EXERCISE DATA:
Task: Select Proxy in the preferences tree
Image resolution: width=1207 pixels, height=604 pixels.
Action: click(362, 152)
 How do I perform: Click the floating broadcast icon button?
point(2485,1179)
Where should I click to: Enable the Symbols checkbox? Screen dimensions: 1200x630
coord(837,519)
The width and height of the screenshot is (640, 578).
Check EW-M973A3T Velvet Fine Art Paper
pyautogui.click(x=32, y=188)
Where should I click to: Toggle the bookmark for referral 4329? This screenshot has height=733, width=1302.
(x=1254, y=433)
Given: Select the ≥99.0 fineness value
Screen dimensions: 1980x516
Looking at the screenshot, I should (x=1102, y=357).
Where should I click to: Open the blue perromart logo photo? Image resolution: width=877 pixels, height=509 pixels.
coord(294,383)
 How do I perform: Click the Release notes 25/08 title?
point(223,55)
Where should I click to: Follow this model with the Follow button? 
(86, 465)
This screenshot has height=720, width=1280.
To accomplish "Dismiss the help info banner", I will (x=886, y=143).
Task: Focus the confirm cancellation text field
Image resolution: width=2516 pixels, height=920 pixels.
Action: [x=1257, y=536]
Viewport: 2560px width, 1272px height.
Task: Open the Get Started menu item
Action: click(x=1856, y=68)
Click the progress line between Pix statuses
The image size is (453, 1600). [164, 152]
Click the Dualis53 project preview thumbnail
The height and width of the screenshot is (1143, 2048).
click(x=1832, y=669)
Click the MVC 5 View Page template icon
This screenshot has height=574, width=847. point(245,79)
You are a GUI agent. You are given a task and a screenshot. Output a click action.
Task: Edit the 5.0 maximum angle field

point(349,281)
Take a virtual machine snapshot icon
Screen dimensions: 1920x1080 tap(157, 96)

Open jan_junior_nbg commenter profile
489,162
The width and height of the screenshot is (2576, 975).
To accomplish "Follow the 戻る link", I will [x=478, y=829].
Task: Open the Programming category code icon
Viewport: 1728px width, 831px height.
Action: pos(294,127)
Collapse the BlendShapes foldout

AIM: Copy every line of the entries above that contains the word "height".

SOLUTION BELOW:
Image resolution: width=1207 pixels, height=604 pixels.
The width and height of the screenshot is (640, 578).
Where should I click to: Toggle the bookmark for referral 4329? This screenshot has height=733, width=1302.
Where should I click to: Open the blue perromart logo photo? Image resolution: width=877 pixels, height=509 pixels.
This screenshot has height=720, width=1280.
Image resolution: width=2516 pixels, height=920 pixels.
Viewport: 2560px width, 1272px height.
The height and width of the screenshot is (1143, 2048).
This screenshot has height=574, width=847. point(245,79)
The width and height of the screenshot is (2576, 975).
Viewport: 1728px width, 831px height.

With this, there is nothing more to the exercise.